One hip mama part 1

24Jan12

This post first appeared over at my running blog.

So I’ve had hip troubles on and off since I was pregnant with Sami, who is now three. I’ve done a stint in PT that made a lot of difference, but the pain has never completely gone away. My wonderful new doc sent me for an Xray, which was negative for some bad stuff. Yay! But I then needed an MRI to rule in/out some other stuff. Boo.

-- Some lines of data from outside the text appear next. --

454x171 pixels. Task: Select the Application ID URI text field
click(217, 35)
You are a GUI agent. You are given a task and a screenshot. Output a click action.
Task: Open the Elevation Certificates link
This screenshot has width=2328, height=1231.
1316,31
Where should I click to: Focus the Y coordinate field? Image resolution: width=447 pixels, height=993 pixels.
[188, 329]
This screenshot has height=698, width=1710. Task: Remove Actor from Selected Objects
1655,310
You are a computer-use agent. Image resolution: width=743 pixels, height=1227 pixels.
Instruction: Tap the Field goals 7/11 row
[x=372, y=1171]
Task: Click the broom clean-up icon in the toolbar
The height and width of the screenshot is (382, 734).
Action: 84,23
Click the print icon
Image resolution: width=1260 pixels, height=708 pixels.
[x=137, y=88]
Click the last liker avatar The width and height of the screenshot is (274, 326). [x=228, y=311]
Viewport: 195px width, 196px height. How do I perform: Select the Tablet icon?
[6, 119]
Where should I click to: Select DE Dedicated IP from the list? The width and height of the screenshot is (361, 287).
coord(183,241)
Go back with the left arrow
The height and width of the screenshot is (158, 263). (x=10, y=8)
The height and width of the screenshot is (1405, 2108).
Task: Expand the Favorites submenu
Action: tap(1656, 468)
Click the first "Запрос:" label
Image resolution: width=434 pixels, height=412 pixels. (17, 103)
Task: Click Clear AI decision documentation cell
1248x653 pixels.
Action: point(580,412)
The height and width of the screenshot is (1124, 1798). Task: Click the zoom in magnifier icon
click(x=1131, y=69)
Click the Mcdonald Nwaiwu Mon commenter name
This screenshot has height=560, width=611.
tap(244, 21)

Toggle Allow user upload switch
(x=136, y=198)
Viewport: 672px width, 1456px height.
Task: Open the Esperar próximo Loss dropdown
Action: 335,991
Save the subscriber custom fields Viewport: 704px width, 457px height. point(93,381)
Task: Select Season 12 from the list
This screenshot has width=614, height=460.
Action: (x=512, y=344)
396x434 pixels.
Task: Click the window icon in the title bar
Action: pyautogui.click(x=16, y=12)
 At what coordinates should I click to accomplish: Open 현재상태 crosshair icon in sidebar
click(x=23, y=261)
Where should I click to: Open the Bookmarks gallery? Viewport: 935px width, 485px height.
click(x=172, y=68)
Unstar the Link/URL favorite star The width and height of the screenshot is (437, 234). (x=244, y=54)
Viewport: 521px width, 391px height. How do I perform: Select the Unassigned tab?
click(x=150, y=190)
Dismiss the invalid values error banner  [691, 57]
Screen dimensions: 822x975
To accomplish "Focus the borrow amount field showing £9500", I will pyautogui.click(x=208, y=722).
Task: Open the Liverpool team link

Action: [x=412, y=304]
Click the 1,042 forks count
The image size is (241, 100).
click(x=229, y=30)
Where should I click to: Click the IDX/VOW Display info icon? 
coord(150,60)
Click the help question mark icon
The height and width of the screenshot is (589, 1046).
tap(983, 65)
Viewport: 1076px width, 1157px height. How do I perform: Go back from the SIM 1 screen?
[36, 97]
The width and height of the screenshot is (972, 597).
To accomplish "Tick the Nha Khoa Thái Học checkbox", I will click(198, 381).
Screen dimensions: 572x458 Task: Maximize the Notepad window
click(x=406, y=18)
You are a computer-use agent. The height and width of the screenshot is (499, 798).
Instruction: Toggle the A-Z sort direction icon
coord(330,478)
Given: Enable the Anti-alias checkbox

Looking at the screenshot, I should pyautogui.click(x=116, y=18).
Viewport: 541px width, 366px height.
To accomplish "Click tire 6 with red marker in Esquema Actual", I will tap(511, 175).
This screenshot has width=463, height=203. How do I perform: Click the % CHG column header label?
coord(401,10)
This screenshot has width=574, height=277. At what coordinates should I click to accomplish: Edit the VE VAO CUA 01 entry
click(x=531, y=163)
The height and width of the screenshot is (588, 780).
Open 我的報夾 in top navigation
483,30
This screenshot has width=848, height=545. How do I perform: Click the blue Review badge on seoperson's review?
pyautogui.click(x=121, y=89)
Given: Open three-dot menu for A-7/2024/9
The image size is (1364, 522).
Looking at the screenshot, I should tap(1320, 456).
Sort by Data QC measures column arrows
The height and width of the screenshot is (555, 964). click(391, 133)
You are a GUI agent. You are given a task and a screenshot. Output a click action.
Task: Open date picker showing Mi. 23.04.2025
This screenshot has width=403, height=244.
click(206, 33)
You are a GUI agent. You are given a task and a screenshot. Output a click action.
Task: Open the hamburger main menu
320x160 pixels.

The very exciting part about all this is that in order to get a good view of the joint, I needed to have an arthrogram – basically, an x-ray where they inject dye into your joint. This involves a long x-ray so the radiologist (a PA, actually) can visualize that the dye is going into the right space during the injection, and the space is all filled up. One nurse took my sworn statement that I wasn’t pregnant (though I had already signed a waiver with another nurse before), and handed me off to another who got me positioned on a table under an x-ray machine. She made all kinds of jokes about not wanting to fry my eggs in case I wanted to have more kids as she swaddled me in lead. Then she realized that my arthrogram was for my hip, and not my shoulder, and unswaddled me, leaving my eggs to fry. Nice.*

The PA numbed me up good, and got started. Even with all the numbing, there is no way to disguise the fact that at stranger is injecting dye right in to your joint. Especially since you see it on an x-ray screen. It was over soon enough, and a nurse helped me hobble down the hall, into the elevator, up a floor, and down another hall to the MRI. Did I mention I was wearing a hospital gown for this whole journey? Fried eggs with a side of humiliation.

I was pleased to discover that I was waiting for the flagship MRI of the brand-new hospital – the 450. Its wide bore is suitable for bariatric and claustrophobic patients. What a relief, not to be in a tube that is barely bigger around than me. However, at the last moment, I was whisked down the hall to the mobile unit. Yes, I was getting an MRI in a trailer. My gown, drafty by nature, provided no protection against the cold breeze in the waiting area.

I rode the power liftgate up to the trailer, and asked the MRI tech how short a straw he had to draw to get this assignment. He said he actually liked being out there with no one to bother him, which made me feel like I should apologize for intruding on his solitude. He readied the machine and the computer while I locked up my purse and clothes.

And then in I went. Holy crap, I went waaaaay in, feet first. I had done some advanced googling to try to prepare myself for how far in I’d have to be. My expectations were way off. I’m only 5’2″, so all those pictures of smiling, average-height patients in up to their chins weren’t quite accurate for me. Basically, the top of my head was out, which might as well have been nothing. If I arched my neck and craned my head around, I could sort of see one wall, which had a mural of a mountain scene.

Moments later, the tech came bursting back in, shouting, “Ma’am, are you pregnant?” I had, within the past hour, discussed my very personal reproductive issues with a nurse upon check in, two different nurses and the PA prior to the arthrogram, and I had signed a waiver stating that no, I was not pregnant. So when the tech asked me that with panic in his voice, I wondered if he’d seen something on his screen that I should know about. Getting pregnant again is one of my deepest fears, so there I was, sure I was pregnant, trapped in a teeny, tiny, drafty tube. My panic level was off the charts and I deeply regretted not having asked for Ativan, or Valium, or Xanax, or at least a Bloody Mary.

I said no, and he hustled back out, leaving me and my adrenaline all by our lonesome to deal with my deepest fears. So, it was a super fun way to spend my lunch hour. Did I mention that the tech had had to rubber-band my feet together?

Once it was over, I headed back to work where I proceeded to have the most unproductive afternoon as my body processed all the excess adrenaline that I’d been pumping out during the scan.

My doctor called with the results a few days later…on a Sunday. It’s never good when doctors call on a Sunday. Sure enough, I have a labral tear.

More on labral tears and their treatment coming in a future post….

*We’re done having kids, so I’m not really worried about my eggs being fried, scrambled, or poached.